Internal Audit Charter, Audit Processes, and Audit Methodology:
Internal audit charter is a document presenting the following contents:
- Objectives, authorities, functions, responsibilities, scopes of operation of internal audit activities, audit methodology.
- Authorities, functions, and responsibilities of the Chief Audit Executive and auditors.
- Responsibilities of related departments.
- Independence, objectivity, codes of ethic, performance of internal audit.
Internal audit charter must be approved by the highest level governing body (for listed enterprises, it is the “Supervisory Board” or the “Board of Directors, including independent members and non-operating members” to guarantee the organizational independence and objectiveness of the Internal Audit Department.
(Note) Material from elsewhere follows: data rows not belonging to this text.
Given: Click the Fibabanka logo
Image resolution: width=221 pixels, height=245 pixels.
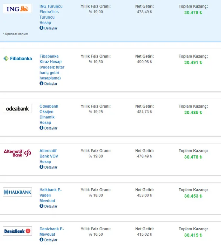Looking at the screenshot, I should [17, 58].
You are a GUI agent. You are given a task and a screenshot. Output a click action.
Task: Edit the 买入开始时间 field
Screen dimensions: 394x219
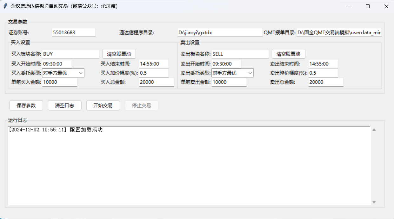point(57,64)
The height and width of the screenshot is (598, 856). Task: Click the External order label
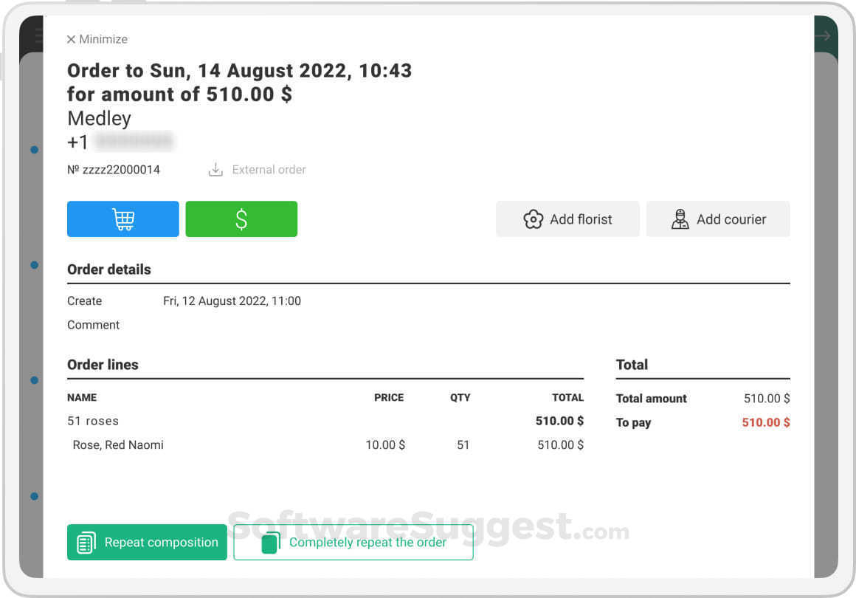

The internal audit charter of an enterprise must comply with the related provisions of the Decree No. 05/2019 / ND-CP, however, it can be supplemented and modified to meet the specific characteristics and requirements of the enterprise.
Currently, when preparing the Internal Audit Charter, enterprises can refer to the Circular 66/2020/TT-BTC dated 10 July 2020 for the template of internal audit charter. Download the template here
Besides, enterprises can seek for advice and review from audit firms to ensure that it is well prepared right from the beginning.
Internal audit processes: are processes providing specific guidance on the annual internal audit plan, engagement plans, engagement implementation, reporting, post-audit monitoring of correction responses, audit filing and documents related to internal audits.
This type of document also need to be approved by the same governing body who approves the internal audit charter.
This document is a handbook for all members of the internal audit team to use and comply with to ensure the consistent and satisfactory audit quality.
Internal audit methodology: is the risk-based auditing methodology (According to Decree No. 05/2019/ND-CP and international practices) as follow:
- The annual internal audit plan must be based on risk assessment results in order to ensure that the plan will prioritize the allocation of resources for high-risk areas and will be timely adjusted in accordance with changes in business and associated risks.
- For specific engagements, the inspection extents are also based on risk assessment, therefore the assurance opinions are of reasonable level, rather than the absolute level.